■ WHAT YOU SHOULD DO ■
Each line from the beginning of the entries below through the line that includes "438x504 pixels." must be returned exactly as given.

[Collected data entries]
::::::

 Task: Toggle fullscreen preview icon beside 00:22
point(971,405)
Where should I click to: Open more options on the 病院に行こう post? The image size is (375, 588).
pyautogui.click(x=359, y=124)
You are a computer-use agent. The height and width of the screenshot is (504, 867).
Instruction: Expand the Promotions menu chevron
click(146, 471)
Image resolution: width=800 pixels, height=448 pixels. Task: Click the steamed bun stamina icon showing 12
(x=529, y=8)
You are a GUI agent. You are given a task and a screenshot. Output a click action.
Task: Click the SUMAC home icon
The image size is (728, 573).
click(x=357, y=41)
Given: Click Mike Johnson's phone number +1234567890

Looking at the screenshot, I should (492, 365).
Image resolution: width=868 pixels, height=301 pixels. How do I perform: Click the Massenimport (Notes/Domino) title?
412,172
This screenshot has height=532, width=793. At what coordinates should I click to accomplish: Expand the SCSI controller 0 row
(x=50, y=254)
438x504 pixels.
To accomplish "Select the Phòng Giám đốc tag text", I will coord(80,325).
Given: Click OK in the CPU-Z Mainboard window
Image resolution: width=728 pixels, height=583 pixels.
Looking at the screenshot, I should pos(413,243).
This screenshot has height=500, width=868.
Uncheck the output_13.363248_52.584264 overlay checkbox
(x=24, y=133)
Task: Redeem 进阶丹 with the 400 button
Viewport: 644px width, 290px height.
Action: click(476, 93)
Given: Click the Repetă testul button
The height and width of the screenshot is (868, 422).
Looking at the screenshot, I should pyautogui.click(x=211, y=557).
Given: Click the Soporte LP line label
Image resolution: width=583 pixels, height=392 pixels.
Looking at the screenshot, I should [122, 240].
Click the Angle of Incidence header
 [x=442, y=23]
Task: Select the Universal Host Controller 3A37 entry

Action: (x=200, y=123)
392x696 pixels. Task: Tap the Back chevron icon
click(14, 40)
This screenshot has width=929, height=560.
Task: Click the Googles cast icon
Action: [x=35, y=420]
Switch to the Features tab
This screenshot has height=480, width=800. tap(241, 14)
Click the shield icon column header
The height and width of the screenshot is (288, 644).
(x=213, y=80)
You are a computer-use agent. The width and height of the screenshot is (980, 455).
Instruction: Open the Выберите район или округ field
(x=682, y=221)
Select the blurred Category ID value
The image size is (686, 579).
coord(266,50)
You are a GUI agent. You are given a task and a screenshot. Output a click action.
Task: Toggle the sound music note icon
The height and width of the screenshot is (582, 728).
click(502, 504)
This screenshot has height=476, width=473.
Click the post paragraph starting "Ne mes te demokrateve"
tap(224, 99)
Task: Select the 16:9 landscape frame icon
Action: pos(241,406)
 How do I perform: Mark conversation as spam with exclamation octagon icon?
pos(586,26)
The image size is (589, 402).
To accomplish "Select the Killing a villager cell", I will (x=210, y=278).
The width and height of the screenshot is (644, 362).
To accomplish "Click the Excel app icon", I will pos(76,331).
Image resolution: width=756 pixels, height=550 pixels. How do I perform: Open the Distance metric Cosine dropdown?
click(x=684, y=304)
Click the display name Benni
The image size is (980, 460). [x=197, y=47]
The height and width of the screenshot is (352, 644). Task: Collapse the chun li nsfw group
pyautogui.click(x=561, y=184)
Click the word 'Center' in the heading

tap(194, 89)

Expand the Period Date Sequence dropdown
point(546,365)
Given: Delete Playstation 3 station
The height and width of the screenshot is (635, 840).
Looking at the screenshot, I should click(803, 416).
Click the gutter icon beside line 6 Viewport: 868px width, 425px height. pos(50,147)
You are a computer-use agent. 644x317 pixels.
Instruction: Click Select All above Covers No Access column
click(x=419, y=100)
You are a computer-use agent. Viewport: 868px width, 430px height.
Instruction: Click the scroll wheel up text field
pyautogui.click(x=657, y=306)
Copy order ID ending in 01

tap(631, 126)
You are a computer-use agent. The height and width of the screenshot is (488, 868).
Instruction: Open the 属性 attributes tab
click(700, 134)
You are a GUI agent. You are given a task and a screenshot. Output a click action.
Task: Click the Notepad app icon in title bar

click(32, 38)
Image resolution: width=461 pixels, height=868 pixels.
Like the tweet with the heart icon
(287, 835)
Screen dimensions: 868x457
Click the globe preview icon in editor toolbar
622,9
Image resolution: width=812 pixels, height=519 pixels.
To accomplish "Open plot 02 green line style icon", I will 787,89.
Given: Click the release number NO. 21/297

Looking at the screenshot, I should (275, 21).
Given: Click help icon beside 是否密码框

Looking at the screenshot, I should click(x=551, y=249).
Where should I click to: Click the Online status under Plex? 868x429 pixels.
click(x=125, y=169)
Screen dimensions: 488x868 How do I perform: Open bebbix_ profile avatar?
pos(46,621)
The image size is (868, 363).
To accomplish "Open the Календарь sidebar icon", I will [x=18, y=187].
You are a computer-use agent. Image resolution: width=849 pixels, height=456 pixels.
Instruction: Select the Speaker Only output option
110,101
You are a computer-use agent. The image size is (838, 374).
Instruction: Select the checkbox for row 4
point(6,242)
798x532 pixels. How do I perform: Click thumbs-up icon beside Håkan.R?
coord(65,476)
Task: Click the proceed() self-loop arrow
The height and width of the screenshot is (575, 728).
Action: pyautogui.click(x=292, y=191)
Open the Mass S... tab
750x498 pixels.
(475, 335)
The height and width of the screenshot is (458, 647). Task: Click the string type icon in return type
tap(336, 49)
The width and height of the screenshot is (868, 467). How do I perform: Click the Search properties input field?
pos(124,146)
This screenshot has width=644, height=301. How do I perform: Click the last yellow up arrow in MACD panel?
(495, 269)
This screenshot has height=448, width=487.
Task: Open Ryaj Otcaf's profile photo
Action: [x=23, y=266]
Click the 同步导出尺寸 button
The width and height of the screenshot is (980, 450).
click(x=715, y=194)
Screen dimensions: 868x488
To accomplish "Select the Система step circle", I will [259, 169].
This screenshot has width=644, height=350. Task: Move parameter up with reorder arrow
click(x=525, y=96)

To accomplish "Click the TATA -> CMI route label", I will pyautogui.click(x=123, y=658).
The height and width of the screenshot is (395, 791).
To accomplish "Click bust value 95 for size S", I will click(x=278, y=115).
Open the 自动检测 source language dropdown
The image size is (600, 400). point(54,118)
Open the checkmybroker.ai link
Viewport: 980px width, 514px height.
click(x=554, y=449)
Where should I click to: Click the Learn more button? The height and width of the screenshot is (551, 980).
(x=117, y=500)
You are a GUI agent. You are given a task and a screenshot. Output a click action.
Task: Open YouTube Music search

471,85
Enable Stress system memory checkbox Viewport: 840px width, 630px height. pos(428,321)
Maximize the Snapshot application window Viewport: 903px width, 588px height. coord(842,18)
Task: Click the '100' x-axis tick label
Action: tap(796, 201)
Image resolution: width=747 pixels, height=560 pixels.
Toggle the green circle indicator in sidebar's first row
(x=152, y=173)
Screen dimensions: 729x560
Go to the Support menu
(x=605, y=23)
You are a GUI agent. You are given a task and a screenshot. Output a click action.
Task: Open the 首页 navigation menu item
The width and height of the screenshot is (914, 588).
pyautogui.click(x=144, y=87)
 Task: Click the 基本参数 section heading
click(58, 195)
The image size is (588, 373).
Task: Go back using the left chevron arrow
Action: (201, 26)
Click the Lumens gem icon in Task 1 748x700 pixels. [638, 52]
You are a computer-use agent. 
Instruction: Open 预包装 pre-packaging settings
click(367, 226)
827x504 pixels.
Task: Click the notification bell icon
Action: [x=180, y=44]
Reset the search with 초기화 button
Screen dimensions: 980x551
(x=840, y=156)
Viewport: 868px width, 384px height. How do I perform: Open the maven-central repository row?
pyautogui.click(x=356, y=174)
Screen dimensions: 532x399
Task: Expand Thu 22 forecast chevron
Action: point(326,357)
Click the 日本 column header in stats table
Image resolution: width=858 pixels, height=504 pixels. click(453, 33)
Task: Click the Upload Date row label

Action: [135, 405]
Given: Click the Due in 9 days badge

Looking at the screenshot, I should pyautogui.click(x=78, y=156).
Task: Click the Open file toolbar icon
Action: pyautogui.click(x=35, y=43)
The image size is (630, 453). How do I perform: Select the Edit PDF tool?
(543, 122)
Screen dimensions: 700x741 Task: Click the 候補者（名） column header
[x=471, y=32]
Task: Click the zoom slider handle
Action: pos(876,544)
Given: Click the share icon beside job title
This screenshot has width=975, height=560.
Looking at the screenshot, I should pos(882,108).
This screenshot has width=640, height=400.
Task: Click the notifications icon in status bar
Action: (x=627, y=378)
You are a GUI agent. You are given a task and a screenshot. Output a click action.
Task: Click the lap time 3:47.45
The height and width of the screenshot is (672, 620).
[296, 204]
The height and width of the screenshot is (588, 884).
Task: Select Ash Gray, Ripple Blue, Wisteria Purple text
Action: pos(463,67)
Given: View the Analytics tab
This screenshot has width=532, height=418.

::::::

■ PROBLEM SOLUTION ■
 Task: Toggle fullscreen preview icon beside 00:22
point(971,405)
Where should I click to: Open more options on the 病院に行こう post? The image size is (375, 588).
pyautogui.click(x=359, y=124)
You are a computer-use agent. The height and width of the screenshot is (504, 867).
Instruction: Expand the Promotions menu chevron
click(146, 471)
Image resolution: width=800 pixels, height=448 pixels. Task: Click the steamed bun stamina icon showing 12
(x=529, y=8)
You are a GUI agent. You are given a task and a screenshot. Output a click action.
Task: Click the SUMAC home icon
The image size is (728, 573).
click(x=357, y=41)
Given: Click Mike Johnson's phone number +1234567890

Looking at the screenshot, I should (492, 365).
Image resolution: width=868 pixels, height=301 pixels. How do I perform: Click the Massenimport (Notes/Domino) title?
412,172
This screenshot has height=532, width=793. At what coordinates should I click to accomplish: Expand the SCSI controller 0 row
(x=50, y=254)
438x504 pixels.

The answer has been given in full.